== Segment start ==
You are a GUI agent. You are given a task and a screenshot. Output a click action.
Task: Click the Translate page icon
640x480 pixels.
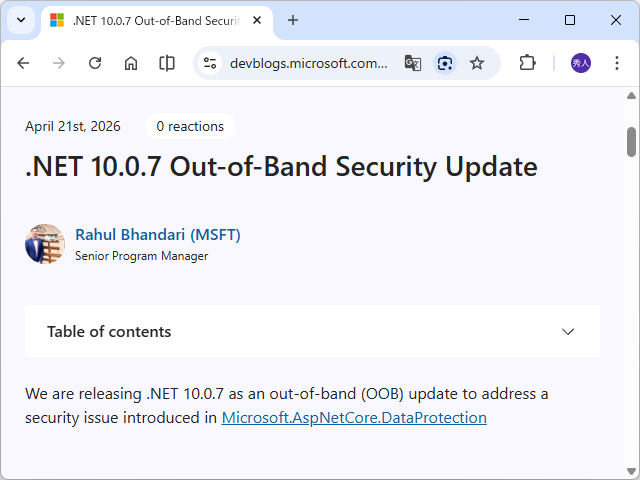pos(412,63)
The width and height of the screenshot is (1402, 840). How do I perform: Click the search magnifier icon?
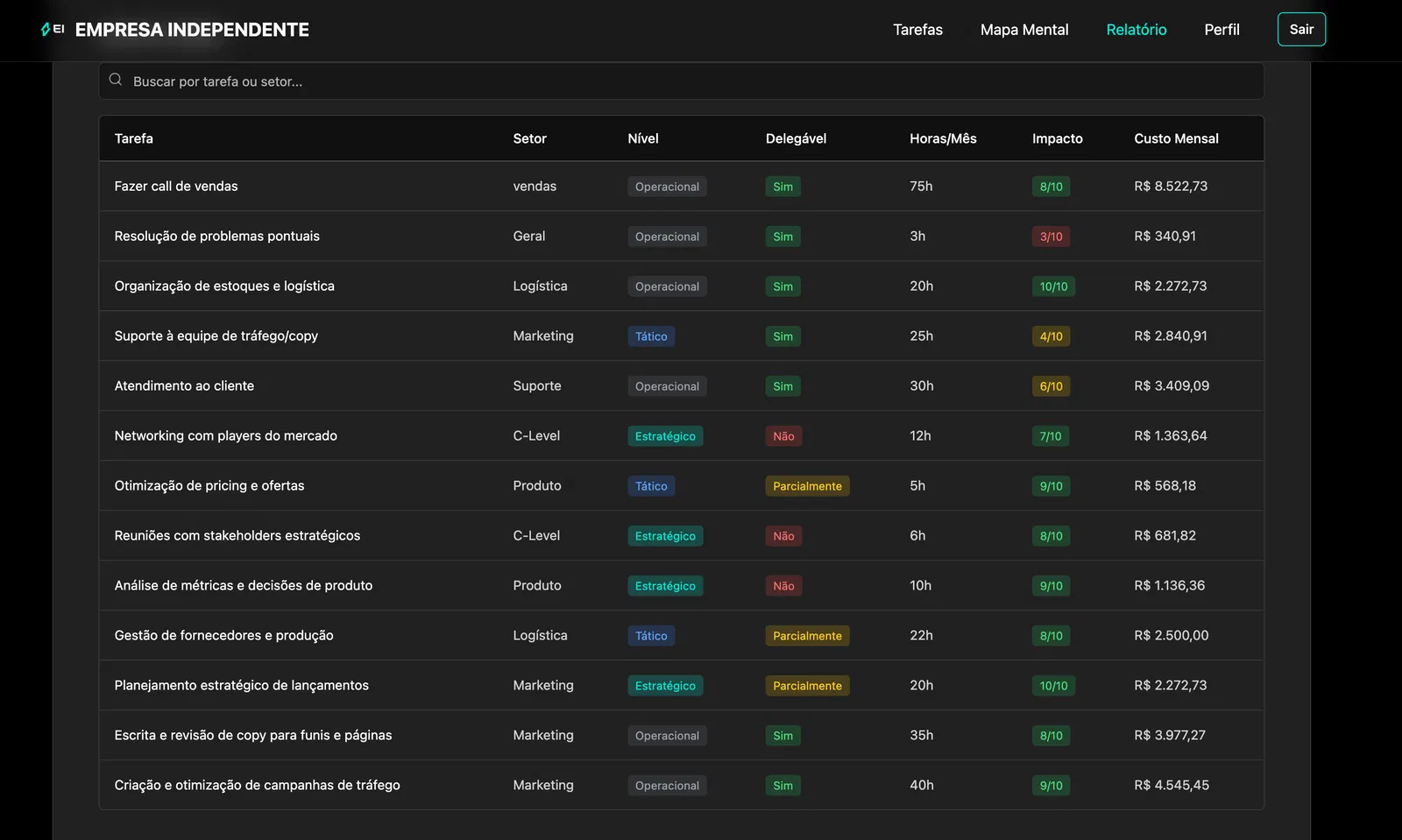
== Segment end ==
== Segment start ==
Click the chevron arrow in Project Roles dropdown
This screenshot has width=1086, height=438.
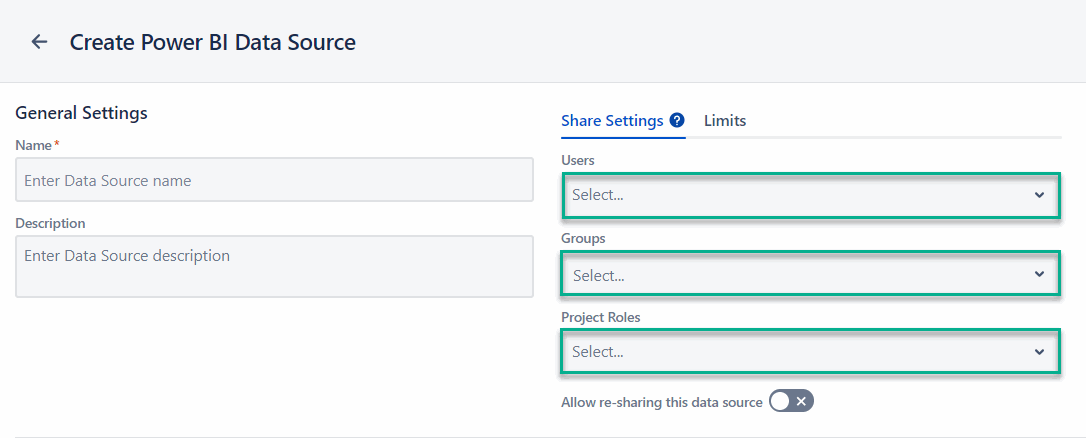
== Segment end ==
(WHAT IS REQUIRED)
What is needed is a verbatim copy of every line in the records above from the one containing "Click the chevron" down to the one containing "This screenshot has width=1086, height=438.", both included, and nothing more.

(EXPECTED ANSWER)
Click the chevron arrow in Project Roles dropdown
This screenshot has width=1086, height=438.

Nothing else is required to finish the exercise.